若是无风的天气下起大雪,尤其是温度并不太低,那情景就大不同了。雪花扬扬洒洒,从天上飘落,天地之间,俱成一体,茫然一色。那雪花晶莹剔透,片片成型,就像是一个个小精灵从天下飘落,那些不同形状的美丽六角形让你不得不感叹上天造物的巧夺天工。爱美的女孩子们总会伸手接下片片雪花,聚在一起,品研各种不同的图案。待地面上的雪有了一定的厚度,孩子们便开始撒起欢儿来,打雪仗,滚雪球,堆雪人,都是怎么玩也玩不够的把戏。
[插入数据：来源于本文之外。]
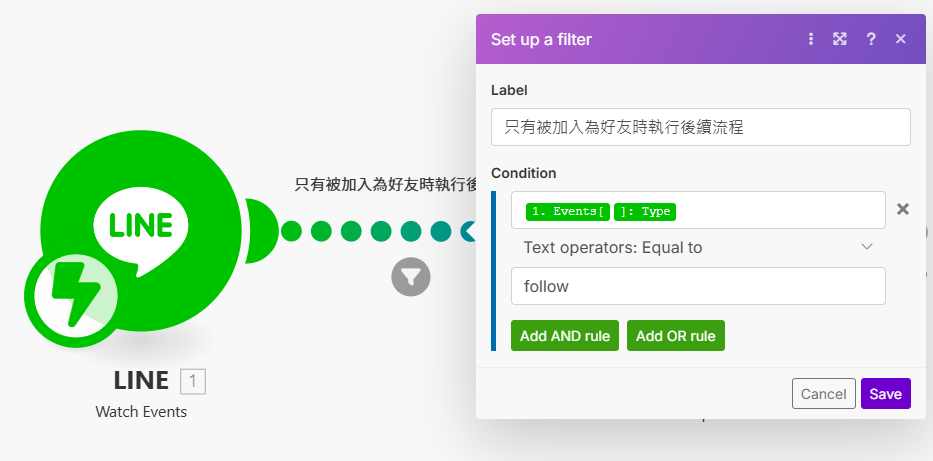933x461 pixels.
Task: Open the filter dialog's three-dot options menu
Action: click(810, 39)
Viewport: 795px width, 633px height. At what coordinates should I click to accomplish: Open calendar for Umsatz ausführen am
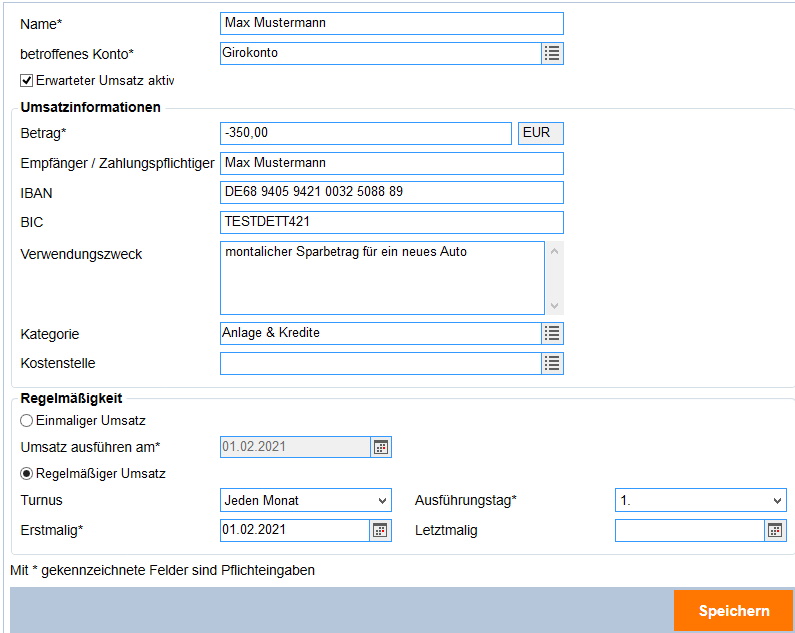point(380,447)
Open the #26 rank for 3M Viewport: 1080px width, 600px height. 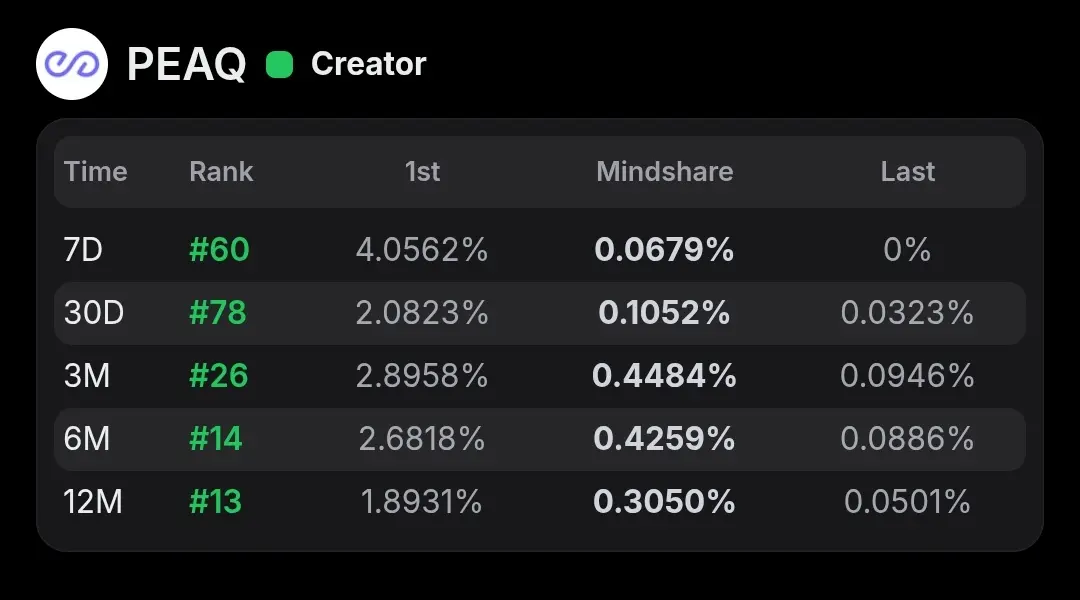pyautogui.click(x=218, y=376)
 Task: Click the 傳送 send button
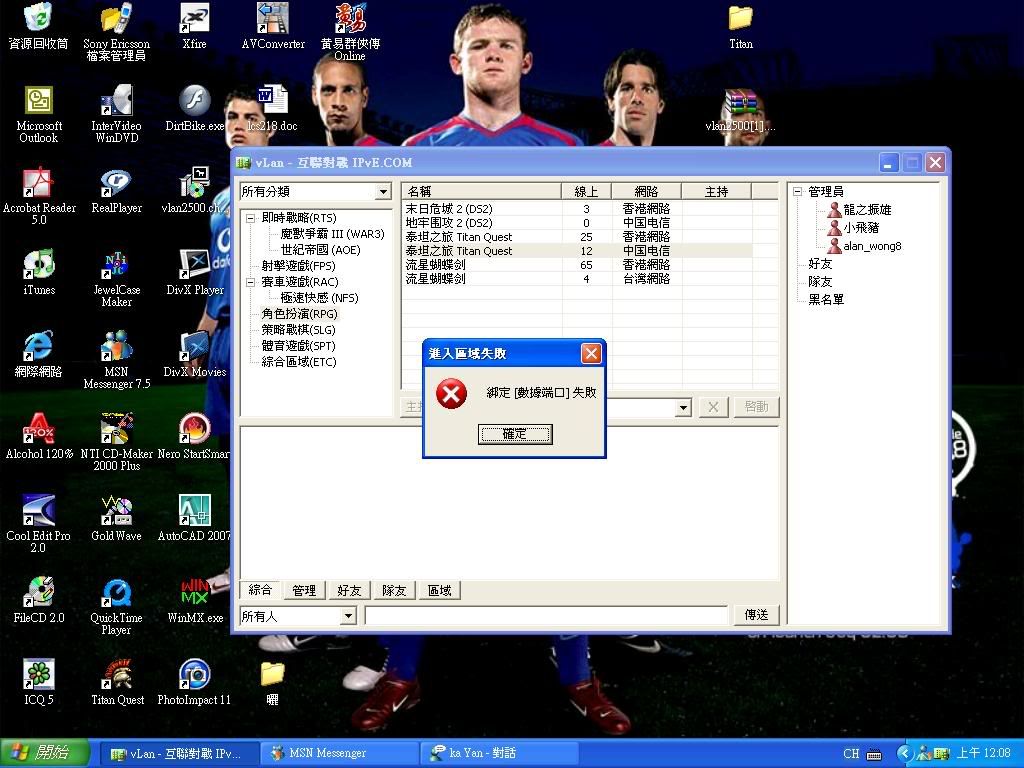point(757,615)
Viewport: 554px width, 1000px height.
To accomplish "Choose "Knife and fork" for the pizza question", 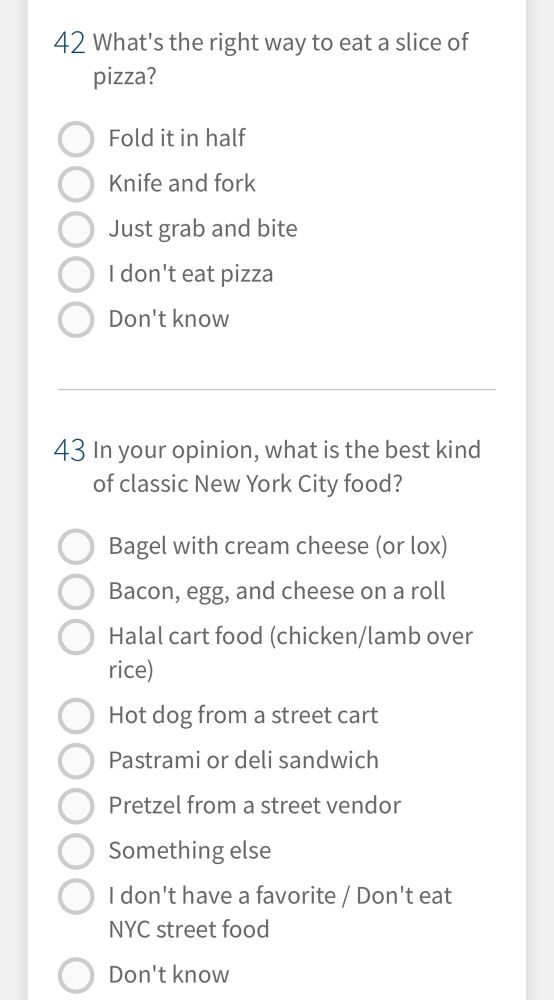I will coord(76,184).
而那雪白得让人忍不住捧上一把放进嘴里,涩涩中带有一种清香。待晴日,碧蓝天,雪白地,满树银花,就算最不懂诗意的人也要出来,欣赏一番这天公赏赐的人间美景。
再以后,世界便属于孩子们了。他们要等到太阳公公用他的微薄的温度给雪层增加一点硬度,然后选取一处坡度合理,长度适当的地段,集中碾压——在那块区域上反复滑行,被摩擦溶化的部分雪逐渐成冰,经过反复打磨,最终形成一条长长的天然滑道。宽可一米,长可几十米。所有的孩子在课余饭后都会集中到这里打滑,胆大的一个人便飞驰而下,胆小的,一个抱着一个,像一列小火车一样呼啸而去。偶尔因为某个人失了控,整列火车便在中途颓然崩塌,所有的孩子便东倒西歪地以各种姿势狼狈冲下去,伴着的,不是哭喊叫骂,而是由心而发的阵阵欢笑。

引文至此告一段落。